(begin)

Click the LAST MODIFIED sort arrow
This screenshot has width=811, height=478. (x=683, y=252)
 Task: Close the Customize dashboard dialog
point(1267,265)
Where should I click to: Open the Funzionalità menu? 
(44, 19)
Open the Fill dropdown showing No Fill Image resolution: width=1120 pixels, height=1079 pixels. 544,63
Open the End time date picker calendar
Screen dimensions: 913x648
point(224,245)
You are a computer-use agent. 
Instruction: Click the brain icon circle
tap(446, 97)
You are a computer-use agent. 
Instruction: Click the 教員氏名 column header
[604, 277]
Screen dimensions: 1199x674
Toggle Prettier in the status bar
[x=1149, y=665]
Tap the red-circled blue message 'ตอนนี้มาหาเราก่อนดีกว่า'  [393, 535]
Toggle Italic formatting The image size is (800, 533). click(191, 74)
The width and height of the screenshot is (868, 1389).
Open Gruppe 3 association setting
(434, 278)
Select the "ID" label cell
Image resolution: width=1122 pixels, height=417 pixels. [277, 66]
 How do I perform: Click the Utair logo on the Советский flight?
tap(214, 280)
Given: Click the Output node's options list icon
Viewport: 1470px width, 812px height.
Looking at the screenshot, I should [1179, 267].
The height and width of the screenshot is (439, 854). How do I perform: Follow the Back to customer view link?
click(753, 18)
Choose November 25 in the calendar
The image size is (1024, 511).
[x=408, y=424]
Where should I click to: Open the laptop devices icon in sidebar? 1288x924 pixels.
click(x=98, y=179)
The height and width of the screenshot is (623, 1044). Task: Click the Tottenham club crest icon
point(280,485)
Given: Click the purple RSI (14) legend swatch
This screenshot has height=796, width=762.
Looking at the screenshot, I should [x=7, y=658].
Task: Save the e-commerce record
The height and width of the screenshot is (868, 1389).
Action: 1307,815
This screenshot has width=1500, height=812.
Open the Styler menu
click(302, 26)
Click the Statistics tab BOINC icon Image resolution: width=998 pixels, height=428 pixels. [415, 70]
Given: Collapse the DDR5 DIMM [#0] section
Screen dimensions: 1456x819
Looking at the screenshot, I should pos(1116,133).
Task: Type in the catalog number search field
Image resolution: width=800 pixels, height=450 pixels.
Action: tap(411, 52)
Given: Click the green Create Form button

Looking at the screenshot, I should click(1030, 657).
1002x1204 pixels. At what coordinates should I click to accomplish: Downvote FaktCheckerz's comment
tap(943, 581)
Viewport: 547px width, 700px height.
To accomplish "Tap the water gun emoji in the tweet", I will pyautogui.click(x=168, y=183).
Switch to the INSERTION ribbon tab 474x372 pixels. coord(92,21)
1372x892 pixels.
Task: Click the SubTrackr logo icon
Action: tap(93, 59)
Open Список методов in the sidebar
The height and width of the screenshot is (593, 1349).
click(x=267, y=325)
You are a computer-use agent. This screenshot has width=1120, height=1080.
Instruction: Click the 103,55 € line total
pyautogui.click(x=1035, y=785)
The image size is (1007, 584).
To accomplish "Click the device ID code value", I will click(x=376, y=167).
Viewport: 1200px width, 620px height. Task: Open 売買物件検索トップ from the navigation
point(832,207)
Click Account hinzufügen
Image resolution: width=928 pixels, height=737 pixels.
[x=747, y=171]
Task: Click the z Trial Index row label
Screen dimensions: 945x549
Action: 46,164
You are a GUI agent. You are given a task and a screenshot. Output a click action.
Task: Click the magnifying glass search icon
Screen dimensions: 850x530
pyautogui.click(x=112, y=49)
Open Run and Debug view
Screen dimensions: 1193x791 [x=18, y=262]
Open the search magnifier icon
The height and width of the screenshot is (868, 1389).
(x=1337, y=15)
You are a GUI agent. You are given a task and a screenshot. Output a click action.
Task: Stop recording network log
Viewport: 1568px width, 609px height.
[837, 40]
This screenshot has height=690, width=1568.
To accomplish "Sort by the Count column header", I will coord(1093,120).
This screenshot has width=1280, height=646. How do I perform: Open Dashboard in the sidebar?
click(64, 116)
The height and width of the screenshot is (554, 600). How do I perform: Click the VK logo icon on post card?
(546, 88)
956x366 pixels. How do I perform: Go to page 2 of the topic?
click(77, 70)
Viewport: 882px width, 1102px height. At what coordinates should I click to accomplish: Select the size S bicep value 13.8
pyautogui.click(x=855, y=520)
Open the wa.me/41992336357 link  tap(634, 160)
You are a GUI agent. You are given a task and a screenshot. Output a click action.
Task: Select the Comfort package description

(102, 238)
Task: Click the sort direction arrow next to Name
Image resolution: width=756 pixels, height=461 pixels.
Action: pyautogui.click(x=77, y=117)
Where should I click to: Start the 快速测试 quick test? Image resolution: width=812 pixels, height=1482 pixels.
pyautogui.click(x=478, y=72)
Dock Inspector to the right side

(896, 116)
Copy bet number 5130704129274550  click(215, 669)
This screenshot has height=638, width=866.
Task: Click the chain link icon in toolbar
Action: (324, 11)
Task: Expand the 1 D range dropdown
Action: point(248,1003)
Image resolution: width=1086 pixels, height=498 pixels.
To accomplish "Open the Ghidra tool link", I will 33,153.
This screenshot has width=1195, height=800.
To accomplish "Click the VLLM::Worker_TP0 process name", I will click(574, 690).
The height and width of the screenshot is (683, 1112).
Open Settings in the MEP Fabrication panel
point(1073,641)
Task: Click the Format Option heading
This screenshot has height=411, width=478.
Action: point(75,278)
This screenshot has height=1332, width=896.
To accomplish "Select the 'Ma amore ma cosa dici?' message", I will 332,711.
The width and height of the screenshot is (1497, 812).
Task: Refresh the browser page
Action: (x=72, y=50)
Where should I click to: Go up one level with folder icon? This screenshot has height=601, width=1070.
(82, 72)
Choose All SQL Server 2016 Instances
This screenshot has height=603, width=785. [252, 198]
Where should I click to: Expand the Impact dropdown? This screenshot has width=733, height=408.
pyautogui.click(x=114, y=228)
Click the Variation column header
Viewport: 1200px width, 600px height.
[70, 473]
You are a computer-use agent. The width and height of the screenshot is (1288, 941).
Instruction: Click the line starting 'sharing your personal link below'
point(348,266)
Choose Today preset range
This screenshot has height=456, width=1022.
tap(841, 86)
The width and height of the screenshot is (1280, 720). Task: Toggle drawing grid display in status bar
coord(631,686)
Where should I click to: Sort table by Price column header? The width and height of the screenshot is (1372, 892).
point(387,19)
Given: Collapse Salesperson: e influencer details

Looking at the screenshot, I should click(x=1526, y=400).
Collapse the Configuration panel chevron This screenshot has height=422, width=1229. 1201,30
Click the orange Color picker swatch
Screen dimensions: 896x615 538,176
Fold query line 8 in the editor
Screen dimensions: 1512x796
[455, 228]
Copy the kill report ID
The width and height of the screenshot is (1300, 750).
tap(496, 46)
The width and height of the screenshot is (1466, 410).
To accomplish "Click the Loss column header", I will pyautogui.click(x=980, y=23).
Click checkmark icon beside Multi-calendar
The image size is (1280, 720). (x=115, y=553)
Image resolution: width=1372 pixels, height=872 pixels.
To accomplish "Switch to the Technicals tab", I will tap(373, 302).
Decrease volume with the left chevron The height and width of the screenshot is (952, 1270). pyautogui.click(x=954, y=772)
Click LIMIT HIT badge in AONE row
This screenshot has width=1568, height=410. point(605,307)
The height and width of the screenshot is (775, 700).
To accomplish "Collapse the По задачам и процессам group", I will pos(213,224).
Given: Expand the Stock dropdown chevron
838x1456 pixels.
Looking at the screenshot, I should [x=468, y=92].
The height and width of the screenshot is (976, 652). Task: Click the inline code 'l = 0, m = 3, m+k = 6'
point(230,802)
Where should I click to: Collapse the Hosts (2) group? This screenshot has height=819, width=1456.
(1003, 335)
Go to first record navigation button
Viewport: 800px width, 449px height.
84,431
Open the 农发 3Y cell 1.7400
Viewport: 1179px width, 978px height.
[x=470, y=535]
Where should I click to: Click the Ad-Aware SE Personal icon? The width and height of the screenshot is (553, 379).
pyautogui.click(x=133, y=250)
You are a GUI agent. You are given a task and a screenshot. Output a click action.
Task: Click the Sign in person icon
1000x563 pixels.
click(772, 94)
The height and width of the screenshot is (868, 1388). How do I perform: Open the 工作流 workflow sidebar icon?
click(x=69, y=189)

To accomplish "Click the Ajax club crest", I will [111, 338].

(end)

Could you transcribe everything from the start of the material down to the line containing "point(280,485)", both ends included?

## WORKED SOLUTION
Click the LAST MODIFIED sort arrow
This screenshot has width=811, height=478. (x=683, y=252)
 Task: Close the Customize dashboard dialog
point(1267,265)
Where should I click to: Open the Funzionalità menu? 
(44, 19)
Open the Fill dropdown showing No Fill Image resolution: width=1120 pixels, height=1079 pixels. 544,63
Open the End time date picker calendar
Screen dimensions: 913x648
point(224,245)
You are a computer-use agent. 
Instruction: Click the brain icon circle
tap(446, 97)
You are a computer-use agent. 
Instruction: Click the 教員氏名 column header
[604, 277]
Screen dimensions: 1199x674
Toggle Prettier in the status bar
[x=1149, y=665]
Tap the red-circled blue message 'ตอนนี้มาหาเราก่อนดีกว่า'  [393, 535]
Toggle Italic formatting The image size is (800, 533). click(191, 74)
The width and height of the screenshot is (868, 1389).
Open Gruppe 3 association setting
(434, 278)
Select the "ID" label cell
Image resolution: width=1122 pixels, height=417 pixels. [277, 66]
 How do I perform: Click the Utair logo on the Советский flight?
tap(214, 280)
Given: Click the Output node's options list icon
Viewport: 1470px width, 812px height.
Looking at the screenshot, I should [1179, 267].
The height and width of the screenshot is (439, 854). How do I perform: Follow the Back to customer view link?
click(753, 18)
Choose November 25 in the calendar
The image size is (1024, 511).
[x=408, y=424]
Where should I click to: Open the laptop devices icon in sidebar? 1288x924 pixels.
click(x=98, y=179)
The height and width of the screenshot is (623, 1044). Task: Click the Tottenham club crest icon
point(280,485)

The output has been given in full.